Hasidic Jews might not be the number one most-fetishized religious group by the media – my Muslim punk-rock friends would probably win that particular medal – but, dammit, we get our fair share of attention.
Living in Crown Heights for the past few years – a kind of Hasidic ground zero – it’s weird to see your local laundromat and breakfast place and synagogue served up as a portrait into an idyllic yesteryear. It seems like every other week, the New York Times serves up another feature on Hasidic life.
(Virtually all of these features are about Lubavitchers in Crown Heights – even though they’re frequently written with these fake-Olde-Country pretensions that have about as much in common with real-life present-day Crown Heights as, well, the Pope – because Lubavitchers don’t mind being the poster-children of Judaism. They figure, if being written about gets more Jews interested in doing Jewish stuff, they figure, then rock on.)
I have a strange position in my neighborhood. I’m one of the only non-Lubavitchers in a Lubavitch area, someone who didn’t grow up Orthodox but married into one of the oldest Hasidic families that exist. I’m still a Hasid, but a Hasid of my own stripe, I guess.
And, in this revolution of people who aren’t actually Orthodox who are writing about Orthodox Jews, I’m moving in the exact opposite direction — I’m an Orthodox Jew who’s writing about being a geek.
I saw Nathan Englander on his first book tour – almost ten years ago, now – shortly after I’d first started becoming observant, and a couple of years after he’d stopped being observant. The audience was asking him all these questions about how religious people felt about his books. He tried to explain to the crowd how these characters were from a long-ago childhood, and now he was basically (his words) a long-haired hippie who didn’t deal with many Orthodox people.
I raised my hand. “Do you think you’ll start writing about long-haired hippies?” I asked him.
I was twenty, thought I knew everything, and probably sounded like it. The question, which I’d aimed to be probing and ironic, came off as hopelessly assholic. But what I’d meant is: Don’t you want to write about the person you are, not the person you were?
Flash forward. I stayed Orthodox, and a writer – although, hopefully, I grew into less of an asshole about both. I wrote a book about being Orthodox and punk, Never Mind the Goldbergs, which my editor named, in spite of being neither.

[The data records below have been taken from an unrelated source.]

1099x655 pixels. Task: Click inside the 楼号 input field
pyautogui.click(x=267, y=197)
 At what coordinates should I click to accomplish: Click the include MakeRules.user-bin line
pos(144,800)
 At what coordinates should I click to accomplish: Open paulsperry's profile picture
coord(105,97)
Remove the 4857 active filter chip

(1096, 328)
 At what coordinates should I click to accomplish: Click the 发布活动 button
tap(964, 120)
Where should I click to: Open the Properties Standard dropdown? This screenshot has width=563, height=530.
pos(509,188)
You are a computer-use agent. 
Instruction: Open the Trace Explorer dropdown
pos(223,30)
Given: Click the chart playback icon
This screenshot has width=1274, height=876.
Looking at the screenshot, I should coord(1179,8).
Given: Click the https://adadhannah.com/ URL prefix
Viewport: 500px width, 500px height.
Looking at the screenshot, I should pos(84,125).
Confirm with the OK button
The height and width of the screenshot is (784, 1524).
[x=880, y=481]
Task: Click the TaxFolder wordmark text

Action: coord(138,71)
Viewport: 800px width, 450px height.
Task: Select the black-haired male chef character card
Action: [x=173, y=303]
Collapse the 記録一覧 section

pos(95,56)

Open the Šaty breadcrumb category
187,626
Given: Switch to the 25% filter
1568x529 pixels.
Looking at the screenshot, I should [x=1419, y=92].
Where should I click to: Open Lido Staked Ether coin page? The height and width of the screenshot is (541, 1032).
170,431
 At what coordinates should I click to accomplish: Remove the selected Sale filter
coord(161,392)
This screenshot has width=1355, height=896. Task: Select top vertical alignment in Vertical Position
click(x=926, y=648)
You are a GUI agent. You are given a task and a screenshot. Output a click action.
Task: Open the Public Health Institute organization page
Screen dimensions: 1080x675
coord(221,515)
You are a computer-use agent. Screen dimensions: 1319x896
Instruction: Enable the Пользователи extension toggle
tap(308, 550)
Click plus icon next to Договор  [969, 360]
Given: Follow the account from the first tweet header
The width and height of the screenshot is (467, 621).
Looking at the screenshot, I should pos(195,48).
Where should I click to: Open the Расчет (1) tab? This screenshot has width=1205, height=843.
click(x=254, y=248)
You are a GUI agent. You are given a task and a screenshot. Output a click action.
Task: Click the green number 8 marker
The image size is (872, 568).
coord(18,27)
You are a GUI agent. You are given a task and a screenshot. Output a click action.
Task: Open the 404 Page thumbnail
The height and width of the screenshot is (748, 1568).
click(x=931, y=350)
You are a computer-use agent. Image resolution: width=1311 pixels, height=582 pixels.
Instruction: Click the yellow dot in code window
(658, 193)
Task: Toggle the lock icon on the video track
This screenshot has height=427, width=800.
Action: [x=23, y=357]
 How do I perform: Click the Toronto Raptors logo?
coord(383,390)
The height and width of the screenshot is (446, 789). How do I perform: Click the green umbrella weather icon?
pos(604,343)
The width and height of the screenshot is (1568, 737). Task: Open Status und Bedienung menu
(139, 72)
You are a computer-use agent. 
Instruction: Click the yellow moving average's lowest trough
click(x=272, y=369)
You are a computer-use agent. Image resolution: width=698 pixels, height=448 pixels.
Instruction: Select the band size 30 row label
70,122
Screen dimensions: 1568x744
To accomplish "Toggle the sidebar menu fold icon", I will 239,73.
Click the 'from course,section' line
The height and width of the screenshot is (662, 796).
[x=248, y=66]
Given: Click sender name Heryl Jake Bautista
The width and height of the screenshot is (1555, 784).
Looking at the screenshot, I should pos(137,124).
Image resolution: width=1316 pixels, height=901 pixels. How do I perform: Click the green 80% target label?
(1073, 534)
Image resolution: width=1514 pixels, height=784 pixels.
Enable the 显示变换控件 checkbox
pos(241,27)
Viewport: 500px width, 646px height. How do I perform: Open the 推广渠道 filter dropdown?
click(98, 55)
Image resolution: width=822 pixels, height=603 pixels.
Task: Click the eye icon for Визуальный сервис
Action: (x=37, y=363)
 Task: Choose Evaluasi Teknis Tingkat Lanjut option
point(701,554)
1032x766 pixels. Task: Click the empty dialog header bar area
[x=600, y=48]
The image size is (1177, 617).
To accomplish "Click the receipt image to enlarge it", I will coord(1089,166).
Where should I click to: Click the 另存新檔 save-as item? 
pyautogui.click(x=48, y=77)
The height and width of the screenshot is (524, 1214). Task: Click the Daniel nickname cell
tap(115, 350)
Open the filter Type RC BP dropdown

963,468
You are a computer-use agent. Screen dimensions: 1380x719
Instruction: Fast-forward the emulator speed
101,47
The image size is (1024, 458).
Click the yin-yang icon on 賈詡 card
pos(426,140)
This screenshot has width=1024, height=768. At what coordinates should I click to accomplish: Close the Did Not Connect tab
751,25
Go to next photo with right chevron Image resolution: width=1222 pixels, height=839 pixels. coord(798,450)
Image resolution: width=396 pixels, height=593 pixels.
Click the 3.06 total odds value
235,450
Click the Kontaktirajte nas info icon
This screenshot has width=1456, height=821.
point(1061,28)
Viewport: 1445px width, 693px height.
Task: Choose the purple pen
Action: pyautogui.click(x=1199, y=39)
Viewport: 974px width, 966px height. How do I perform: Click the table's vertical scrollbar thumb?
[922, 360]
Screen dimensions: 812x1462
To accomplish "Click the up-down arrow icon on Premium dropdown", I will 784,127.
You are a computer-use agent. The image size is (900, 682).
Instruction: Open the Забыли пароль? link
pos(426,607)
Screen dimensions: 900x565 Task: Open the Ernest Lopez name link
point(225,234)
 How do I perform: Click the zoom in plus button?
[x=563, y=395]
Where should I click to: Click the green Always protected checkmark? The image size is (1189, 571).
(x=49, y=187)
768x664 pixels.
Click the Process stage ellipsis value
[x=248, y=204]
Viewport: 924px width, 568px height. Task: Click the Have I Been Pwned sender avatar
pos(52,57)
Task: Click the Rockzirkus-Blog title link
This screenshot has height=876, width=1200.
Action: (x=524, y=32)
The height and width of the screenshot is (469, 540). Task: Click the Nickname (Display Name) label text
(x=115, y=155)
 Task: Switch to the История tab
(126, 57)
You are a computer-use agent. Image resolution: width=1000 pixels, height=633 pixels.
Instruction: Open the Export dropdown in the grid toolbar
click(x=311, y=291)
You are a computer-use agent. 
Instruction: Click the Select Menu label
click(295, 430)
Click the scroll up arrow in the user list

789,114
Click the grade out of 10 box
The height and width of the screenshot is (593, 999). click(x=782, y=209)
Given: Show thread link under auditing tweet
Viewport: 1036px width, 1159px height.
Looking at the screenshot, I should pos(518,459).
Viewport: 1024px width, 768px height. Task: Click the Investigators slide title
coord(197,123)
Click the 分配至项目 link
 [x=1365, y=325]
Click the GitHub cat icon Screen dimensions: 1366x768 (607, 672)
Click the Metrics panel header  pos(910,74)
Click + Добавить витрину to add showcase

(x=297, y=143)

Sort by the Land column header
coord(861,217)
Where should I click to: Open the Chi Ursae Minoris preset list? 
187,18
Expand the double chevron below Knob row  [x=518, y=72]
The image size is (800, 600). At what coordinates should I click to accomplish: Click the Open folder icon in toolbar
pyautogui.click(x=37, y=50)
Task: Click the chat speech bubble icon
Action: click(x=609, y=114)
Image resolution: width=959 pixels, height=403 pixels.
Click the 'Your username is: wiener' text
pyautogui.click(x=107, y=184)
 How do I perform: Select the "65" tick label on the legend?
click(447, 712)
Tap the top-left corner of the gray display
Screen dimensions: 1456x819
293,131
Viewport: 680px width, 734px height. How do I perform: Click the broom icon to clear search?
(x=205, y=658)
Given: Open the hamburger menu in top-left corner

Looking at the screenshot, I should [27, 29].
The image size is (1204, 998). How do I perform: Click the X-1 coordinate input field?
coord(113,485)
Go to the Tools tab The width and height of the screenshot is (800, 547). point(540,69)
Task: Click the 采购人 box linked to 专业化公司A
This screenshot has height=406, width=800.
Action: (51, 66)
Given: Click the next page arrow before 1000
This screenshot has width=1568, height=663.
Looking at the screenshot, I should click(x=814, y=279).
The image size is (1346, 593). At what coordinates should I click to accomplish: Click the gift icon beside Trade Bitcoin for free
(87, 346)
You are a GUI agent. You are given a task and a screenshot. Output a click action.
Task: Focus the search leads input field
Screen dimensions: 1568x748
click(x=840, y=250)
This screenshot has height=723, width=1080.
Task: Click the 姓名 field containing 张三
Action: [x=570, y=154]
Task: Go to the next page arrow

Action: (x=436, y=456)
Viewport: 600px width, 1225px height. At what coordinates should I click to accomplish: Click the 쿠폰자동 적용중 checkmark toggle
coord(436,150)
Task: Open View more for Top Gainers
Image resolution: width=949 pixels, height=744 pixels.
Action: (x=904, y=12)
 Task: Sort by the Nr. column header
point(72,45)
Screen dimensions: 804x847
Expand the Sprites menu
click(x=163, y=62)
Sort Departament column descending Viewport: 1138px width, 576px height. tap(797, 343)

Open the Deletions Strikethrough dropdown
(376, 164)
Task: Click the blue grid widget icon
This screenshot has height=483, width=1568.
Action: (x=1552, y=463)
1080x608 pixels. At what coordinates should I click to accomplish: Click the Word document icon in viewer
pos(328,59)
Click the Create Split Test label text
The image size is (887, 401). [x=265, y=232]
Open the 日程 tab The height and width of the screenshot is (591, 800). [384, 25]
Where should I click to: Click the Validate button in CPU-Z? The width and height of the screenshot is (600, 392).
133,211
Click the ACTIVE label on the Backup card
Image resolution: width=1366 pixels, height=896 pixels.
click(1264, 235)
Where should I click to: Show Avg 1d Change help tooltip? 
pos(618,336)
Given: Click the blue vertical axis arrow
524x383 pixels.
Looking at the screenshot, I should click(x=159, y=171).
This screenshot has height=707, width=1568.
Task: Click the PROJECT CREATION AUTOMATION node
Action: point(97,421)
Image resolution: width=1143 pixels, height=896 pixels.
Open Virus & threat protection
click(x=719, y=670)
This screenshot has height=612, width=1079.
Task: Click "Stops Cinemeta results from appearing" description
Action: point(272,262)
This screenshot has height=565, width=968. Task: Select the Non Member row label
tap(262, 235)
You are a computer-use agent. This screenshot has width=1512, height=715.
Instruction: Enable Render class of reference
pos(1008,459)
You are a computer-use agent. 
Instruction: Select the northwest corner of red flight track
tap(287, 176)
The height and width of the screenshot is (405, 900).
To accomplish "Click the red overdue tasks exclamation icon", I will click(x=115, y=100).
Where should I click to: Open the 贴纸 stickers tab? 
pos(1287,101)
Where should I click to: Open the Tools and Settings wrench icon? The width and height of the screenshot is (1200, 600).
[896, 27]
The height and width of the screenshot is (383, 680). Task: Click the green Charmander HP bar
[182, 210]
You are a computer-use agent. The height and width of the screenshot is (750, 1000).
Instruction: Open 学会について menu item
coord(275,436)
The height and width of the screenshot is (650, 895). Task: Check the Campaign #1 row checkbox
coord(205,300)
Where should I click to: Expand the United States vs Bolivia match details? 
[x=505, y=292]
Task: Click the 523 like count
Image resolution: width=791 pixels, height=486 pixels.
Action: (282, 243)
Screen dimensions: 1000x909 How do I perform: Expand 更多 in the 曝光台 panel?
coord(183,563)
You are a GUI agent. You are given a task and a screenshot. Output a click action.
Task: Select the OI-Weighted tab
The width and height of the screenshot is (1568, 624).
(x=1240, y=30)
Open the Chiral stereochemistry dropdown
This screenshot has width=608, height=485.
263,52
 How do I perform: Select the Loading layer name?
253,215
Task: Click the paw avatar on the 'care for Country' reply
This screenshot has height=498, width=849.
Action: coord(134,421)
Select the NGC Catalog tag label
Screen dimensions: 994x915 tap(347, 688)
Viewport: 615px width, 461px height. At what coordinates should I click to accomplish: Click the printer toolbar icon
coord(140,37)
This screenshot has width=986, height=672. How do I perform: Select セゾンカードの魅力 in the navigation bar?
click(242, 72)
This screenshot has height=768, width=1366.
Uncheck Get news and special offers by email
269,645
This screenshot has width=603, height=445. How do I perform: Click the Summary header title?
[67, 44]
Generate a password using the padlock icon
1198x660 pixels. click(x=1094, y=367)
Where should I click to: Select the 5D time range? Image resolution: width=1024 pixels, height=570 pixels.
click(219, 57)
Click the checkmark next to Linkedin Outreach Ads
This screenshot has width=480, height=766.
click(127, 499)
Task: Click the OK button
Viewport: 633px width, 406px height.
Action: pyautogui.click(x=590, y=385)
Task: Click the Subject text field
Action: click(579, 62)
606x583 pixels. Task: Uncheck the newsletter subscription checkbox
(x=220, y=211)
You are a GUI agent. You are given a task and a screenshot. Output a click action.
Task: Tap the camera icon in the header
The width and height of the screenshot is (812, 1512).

The book was about a teenage Orthodox revolutionary grrrl who, in spite of her punkacity, is cast to be a docile, soft-spoken Orthodox girl on a TV sitcom. It’s the basis for her quarter-life crisis: she’s Orthodox, but that’s not all she is.
I was wary about writing someone I wasn’t – that is, a woman – and even though I’d been the only bio-boy in my college’s women’s issues group, and played a poetry show with Le Tigre (sort of), it was still, like, there’s no substitute for being one. (Why was my protagonist a woman? I’ve gone through a bunch of answers — girls are cooler than boys, books about women sell more, it’s more radical to be an Orthodox woman than a boy — but the truth is, I could see her in my mind, and she was a girl.)
It was the opposite of the Nathan Englander paradigm: I wasn’t writing about where I’d come from, or where I was now. I was writing a story that was amazing and beautiful and which was how I wanted my life to be.
Now we’re in the present. It’s few years later, and everyone in the freaking universe is writing books about Orthodox characters. Into this strange alternate universe, my new book comes out. It’s called Losers, and it’s about Russian immigrant geeks.
You’ll notice the lack of the all-important “Jew” in the description.
It’s not like the main character, Jupiter Glazer, isn’t Jewish – he is, of course, or he might be. But, as impossible as it is to cram every detail about a character, his theological preference didn’t make the cut. Any book is a Venn diagram between an author and his or her fantasies, I think. The parts of myself that made it in? The website I made when I was nine years old. The obscure Doctor Who episode name dropping.
It’s been a really weird reading tour. When you look like a Hasidic kid, big bushy beard and payos that might as well be alien antennae, people don’t expect you to start talking about the suckiest X-Men mutant powers to have – or, worse, the girls you want to make out with. (Jupiter is 14 years old. It’s legit. I promise.)
On the other hand, I was speaking to 200 junior-high kids in Brooklyn, and all the other readers were white suburban chicks reading about white suburban chicks. There was a line in my book that was stolen (no, we call it “sampled”) from a Ludicris song. I read the line of dialogue spoken by the most popular girl in school – “When I move, you move” – and Jupiter’s reply, “Just like that?”
Two hundred voices shouted back together with me, “Just like that.”
It was a good feeling. And in that moment, it didn’t matter what kind of facial hair I had. We were all on the same page.